Lee Miller, Kontaktbogen, Erster Leichenzug, Buchenwald, 1945
Zudem verbinden Millers Landschaftsaufnahmen eindrücklich die Folgen des Holocausts mit der Stadt Weimar. Das Konzentrationslager, ohnehin 1937 bereits eingemeindet und mit der Stadt infrastrukturell, administrativ und wirtschaftlich eng verknüpft,8 war kein Ort, der außerhalb der deutschen Geschichte, Kultur, Gesellschaft und der eigenen Erfahrungswelt existierte. Natürlich gibt es, auch von Miller angefertigt, explizitere Bilder, die das Grauen des Konzentrationslagers vermitteln. Doch vielleicht kann gerade die Vertrautheit dieses Blicks vom Lagergelände herunter, mit der Landschaft, die im Wesentlichen noch so daliegt wie 1945, uns dieser Tage besonders berühren. Damals wie heute ist der Ettersberg ein beliebtes Ziel sonntäglicher Ausflüge und der Blick über Weimar, den Miller einfing, kann leicht von jedem, der sich auf den Berg begibt, reproduziert werden.
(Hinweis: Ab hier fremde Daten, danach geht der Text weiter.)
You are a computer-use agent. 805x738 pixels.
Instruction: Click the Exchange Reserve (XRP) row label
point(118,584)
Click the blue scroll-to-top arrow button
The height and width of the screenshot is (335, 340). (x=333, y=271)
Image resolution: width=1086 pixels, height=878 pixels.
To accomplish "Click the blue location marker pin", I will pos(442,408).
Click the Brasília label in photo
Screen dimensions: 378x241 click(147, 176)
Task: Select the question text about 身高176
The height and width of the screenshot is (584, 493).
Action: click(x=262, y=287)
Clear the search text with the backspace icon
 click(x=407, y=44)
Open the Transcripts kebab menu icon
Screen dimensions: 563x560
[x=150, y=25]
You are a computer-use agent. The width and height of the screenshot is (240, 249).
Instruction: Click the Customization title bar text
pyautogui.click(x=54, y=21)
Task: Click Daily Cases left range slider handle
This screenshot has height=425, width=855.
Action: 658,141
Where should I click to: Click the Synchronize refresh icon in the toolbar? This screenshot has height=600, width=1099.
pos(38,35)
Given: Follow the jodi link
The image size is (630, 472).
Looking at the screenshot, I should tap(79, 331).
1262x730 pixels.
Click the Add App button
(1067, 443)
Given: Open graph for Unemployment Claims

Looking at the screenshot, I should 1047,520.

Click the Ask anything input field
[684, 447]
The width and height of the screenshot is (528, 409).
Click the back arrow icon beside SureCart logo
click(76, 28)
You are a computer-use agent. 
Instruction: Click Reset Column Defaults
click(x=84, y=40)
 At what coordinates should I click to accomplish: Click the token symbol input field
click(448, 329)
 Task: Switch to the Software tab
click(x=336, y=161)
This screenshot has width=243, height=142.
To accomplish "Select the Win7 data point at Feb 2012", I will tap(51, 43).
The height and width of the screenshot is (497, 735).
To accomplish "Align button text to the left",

Die Aufnahmen des Zuges hat sie vermutlich von jenem Straßenabschnitt gemacht, der heute zwischen dem Gebäude, das die Ausstellung der Geschichte der Gedenkstätte beherbergt, und der Treppe verläuft, die zum Glockenturm herabführt. Die leicht abschüssige Kurve, die die Straße an dieser Stelle macht, erkennt man in ihren Bildern. Der Blick gen Weimar, den Miller fixierte, deckt sich weitestgehend mit dem von der Terrasse des Glockenturms und den umliegenden Stufen. Noch heute zeigen sich uns von dort die Kirche von Gaberndorf, die Bahnlinie nach Erfurt, dahinter Tröbsdorf und Teile der Innenstadt sowie dieselbe Hügelkette, die die Fotografin, aber auch die Teilnehmer des Begräbniszugs sahen.

Katharina Günther: Blick vom Mahnmal Buchenwald auf Weimar, 2024

Katharina Günther: Blutstraße, 2024
Dieser Blick hindert uns auch heute noch daran, uns zu entziehen. Er verbindet die Aufnahmen des Beerdigungszugs mit unserer Gegenwart, denn dort unten befinden sich unsere Häuser, unsere Arbeitsstätten und dort findet unser Alltag statt – in Sichtweite des ehemaligen Konzentrationslagers. Hier liegt die Wirkmacht dieser stillen Landschaftsaufnahmen: Millers Bilder legen uns gleichsam den Massenmord in den Konzentrationslagern vor die eigene Haustür. Damit wir ihn nicht vergessen.
1 United States Holocaust Memorial Museum, Archivdokument (Régis Gignoux papers, Accession Number: 2006.66.1): undatierter Brief eines Piloten, der nach eigener Aussage Lee Miller, Percy Knauth, Marguerite Higgins und Margaret Bourke-White nach Weimar geflogen hat; Margaret Bourke-White: Brief an ihren Redakteur Elmer Lower mit einem Bericht über die Ankunft im Lager, datiert 15. April 1945, in: Margaret Bourke-White Papers, Syracuse University Libraries, Box 27. Mein herzlicher Dank geht an Luzia Schmid.
2 Percy Knauth: Germany in Defeat, New York: Knopf, 1946, S. 32.
3 Website der Gedenkstätte Buchenwald hier (gesehen am 8. April 2024).
4 Katharina Menzel-Ahr: Lee Miller. Kriegskorrespondentin für Vogue. Fotografien aus Deutschland 1945, Marburg: Jonas Verlag, 2005, S. 196; Katharina Günther, „‘Goethe’s house is severely wrecked‘ – Lee Miller at Buchenwald and Weimar“, in: The Burlington Magazine, Mai 2023, Bd. 165, Nr. 1442, ‘Photography’, S. 508 und 509, Illustrationen Nr. 8 und 9.
5 Die britische und amerikanische Vogue wählten für ihre Juni-Ausgaben mit Millers Beiträgen unterschiedliche Bilder aus.
6 Katharina Günther: „Das Unglaubliche Glauben. Lee Millers Kriegsfotografien in der Kunsthalle Erfurt“, in: Rundbrief Fotografie, Bd. 28 (2021), Nr. 1, S. 35.
7 Roland Barthes: Die helle Kammer. Bemerkung zur Photographie, suhrkamp taschenbuch: Frankfurt a.M., 1989, S. 87.
8 Zur engen Verbindung von Stadt und Lager siehe Jens Schley: Nachbar Buchenwald. Die Stadt Weimar und ihr Konzentrationslager 1937-1945, Böhlau: Köln 1999.